I start with this because, with the vaccine roll-out, it’s time to start planning for what church will look like post-pandemic.

While we had only a few days to move into virtual church, we have months to figure out what “going back” will look like, and so (like with parenthood!), I think that makes it much harder.

We become parents by parenting, and we’ll become the church we’ll be post-pandemic by being the church after the pandemic.

Just as we have learned how to do church in the pandemic by simply being the church. And, of course, this doesn’t mean we shouldn’t be making plans! Just like my partner and I probably would’ve picked a better car seat with slightly more time for research and shopping, this advance notice gives us all a chance to consider our options and talk with other congregations, communities, and each other about how we want to gather and with what practices in “the after.”

We anticipate that the families from Family Housing Network / Faith Family Hospitality will be with us through May, after which they will return to rotating across churches as they did pre-pandemic. This will allow us to deep clean and do any needed maintenance in June. Then we believe some degree of indoor gathering may be possible in July.

Between now and then, we will be convening various conversations and task forces to assess the form, content, and timing of our post-pandemic church life together.

The only thing we can say for sure is that there will be robust online and in-person offerings, both because we value accessibility and because there’s a lot about being online we don’t want to stop! Depending on infection rates and vaccine availability, we can imagine some smallish in-person gatherings by early summer and larger gatherings by late summer.
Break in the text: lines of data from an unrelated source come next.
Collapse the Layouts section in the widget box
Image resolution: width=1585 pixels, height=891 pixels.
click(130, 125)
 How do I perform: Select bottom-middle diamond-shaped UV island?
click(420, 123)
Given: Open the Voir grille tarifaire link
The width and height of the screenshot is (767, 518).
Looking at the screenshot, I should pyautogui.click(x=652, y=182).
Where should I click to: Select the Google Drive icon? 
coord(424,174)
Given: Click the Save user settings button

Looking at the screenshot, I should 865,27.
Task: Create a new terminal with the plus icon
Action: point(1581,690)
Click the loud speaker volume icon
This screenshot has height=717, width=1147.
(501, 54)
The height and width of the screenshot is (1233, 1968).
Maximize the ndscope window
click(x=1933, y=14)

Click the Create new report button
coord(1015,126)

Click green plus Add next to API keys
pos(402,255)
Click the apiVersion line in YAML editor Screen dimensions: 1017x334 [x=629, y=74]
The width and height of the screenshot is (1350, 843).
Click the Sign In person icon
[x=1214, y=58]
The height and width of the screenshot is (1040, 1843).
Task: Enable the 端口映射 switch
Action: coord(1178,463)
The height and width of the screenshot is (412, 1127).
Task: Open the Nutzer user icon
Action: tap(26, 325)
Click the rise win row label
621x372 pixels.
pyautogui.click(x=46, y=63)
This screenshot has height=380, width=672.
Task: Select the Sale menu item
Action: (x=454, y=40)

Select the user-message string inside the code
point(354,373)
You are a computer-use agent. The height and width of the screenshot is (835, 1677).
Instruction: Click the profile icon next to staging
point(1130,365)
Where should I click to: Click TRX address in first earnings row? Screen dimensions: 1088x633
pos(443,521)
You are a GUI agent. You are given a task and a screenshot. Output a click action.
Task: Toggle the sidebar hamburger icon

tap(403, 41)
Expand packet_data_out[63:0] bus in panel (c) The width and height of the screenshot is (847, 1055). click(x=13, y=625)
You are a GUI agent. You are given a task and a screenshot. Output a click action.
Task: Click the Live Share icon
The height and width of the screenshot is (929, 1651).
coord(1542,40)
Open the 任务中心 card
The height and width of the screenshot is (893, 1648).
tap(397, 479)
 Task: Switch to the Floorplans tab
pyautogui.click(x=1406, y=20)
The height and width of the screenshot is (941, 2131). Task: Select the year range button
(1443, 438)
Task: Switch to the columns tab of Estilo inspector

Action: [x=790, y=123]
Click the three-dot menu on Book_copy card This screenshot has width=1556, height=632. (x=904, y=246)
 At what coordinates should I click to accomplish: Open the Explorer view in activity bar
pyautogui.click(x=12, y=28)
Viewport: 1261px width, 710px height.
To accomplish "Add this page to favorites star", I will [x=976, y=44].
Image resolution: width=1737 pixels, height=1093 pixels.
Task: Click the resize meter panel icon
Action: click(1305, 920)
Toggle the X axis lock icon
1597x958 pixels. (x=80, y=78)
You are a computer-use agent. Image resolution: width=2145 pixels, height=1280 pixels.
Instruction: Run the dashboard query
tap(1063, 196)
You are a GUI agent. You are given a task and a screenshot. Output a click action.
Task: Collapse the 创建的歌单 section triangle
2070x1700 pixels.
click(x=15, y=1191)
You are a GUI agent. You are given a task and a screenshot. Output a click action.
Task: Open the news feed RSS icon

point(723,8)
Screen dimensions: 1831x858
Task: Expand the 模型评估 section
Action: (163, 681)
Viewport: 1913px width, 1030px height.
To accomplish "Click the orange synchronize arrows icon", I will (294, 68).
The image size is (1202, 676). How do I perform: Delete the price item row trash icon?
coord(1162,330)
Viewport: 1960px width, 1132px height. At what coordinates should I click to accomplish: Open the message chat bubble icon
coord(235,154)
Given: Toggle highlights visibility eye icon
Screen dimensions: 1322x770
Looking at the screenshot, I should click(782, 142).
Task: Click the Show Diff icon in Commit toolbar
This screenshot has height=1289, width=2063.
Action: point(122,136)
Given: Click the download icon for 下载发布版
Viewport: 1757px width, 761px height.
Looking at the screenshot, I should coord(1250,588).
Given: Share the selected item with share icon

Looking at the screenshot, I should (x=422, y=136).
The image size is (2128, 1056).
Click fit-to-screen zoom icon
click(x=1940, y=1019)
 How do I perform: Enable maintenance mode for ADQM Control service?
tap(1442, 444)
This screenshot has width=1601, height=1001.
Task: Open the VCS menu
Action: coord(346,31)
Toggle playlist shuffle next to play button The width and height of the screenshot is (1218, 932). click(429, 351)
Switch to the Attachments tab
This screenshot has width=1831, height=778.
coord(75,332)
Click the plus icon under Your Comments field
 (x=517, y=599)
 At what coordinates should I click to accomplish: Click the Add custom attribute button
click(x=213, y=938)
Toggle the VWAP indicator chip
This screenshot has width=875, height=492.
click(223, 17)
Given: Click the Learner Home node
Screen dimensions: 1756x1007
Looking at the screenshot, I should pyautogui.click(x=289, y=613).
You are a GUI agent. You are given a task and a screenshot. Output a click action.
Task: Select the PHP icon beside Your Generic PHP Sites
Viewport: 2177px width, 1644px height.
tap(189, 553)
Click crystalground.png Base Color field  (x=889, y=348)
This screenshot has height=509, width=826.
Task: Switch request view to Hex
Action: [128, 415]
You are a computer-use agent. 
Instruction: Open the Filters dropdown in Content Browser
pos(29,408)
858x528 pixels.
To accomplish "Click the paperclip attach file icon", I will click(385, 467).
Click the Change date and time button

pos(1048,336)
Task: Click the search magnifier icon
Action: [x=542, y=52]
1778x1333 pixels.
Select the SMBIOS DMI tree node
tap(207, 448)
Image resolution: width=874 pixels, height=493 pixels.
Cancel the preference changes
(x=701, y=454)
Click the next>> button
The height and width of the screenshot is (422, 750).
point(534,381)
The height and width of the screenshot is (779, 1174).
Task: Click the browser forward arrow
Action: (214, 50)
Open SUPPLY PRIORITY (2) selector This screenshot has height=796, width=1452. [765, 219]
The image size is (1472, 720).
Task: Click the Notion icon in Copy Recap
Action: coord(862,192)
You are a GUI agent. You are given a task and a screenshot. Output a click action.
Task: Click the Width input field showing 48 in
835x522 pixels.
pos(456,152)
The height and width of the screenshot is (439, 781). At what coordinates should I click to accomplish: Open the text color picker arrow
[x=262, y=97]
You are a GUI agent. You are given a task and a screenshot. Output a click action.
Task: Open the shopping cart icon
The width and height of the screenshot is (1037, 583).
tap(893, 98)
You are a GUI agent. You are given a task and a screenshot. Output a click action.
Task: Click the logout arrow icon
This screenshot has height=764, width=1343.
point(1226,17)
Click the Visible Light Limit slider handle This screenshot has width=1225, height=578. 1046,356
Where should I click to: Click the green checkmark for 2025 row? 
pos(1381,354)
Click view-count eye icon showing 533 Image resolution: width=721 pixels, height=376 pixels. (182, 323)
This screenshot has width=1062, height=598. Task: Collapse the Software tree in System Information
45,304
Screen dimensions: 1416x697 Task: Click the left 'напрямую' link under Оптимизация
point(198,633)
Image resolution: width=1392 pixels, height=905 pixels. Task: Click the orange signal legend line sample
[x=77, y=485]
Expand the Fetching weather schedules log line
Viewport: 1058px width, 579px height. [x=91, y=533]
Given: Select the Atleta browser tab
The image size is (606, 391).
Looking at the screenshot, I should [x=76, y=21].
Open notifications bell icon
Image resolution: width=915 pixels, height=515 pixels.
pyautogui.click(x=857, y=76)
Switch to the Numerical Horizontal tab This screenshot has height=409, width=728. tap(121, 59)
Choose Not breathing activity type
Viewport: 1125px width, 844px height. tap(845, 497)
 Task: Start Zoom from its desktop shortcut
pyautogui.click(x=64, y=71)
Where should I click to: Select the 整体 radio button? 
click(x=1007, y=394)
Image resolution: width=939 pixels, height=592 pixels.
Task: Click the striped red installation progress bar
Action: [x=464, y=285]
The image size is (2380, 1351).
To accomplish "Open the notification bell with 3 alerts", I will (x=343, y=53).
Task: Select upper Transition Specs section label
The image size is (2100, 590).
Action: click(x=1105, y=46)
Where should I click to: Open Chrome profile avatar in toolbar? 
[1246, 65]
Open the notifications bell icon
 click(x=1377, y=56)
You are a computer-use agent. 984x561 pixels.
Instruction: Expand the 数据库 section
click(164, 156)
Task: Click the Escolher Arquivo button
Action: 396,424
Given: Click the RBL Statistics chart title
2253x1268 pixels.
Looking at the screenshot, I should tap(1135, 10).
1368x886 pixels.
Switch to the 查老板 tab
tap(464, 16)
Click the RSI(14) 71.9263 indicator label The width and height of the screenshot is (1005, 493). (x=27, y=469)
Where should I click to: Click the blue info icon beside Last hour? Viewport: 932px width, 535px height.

We’ll keep offering a good portion of what we’ve been creating for Sundays, including lay member testimonials, high-quality visual components, and the opportunity for personal conversation and connections in breakouts.

We’ll also add back in things like singing together, choir, and hearing each other laugh (and yawn, and cry, and more). We’ll add hugs and handshakes (when wanted!). I can’t wait.

To offer both of these things is not easy and will take more resources in staffing, software, and volunteers. Some consultants talk about hybrid models requiring 40% more staff and volunteer hours than doing only in-person or virtual. We do not anticipate this heavy a lift, but it is important to remember that it’s not merely the same work across multiple platforms.

With all this in mind, I’m currently anticipating a “re-launch” of in-person services in September or October. While we will have a lot of conversations on specifics, a few priorities for me include:

(1) Using online services to enable us to have two in-person services (rather than returning to three).

(2) Centering the needs and experiences of those who haven’t had access to online services, especially families with younger kids.

(3) Remaining as agile, curious, collaborative, and creative throughout the process as possible so that as new information continues to unfold, we can adapt, grow, and continue to be the church our mission requires us to be.

(4) Ensuring that no one way of accessing the church’s ministry is “primary,” aka, no second-class church members! We need to create meaning-filled and quality experiences wherever they are offered. This means we need to think about sustainability, systems, and support at every step of the way.

The other thing I’ve noticed about long lead times for more traditional routes-to-parenthood is that there’s more time to worry. But our short notice process taught me that sometimes you’ve just got to take that leap of faith! So, let’s keep our guiding values at the center and trust each other. Let’s keep being the Foothills Unitarian Church through it all. And….leap!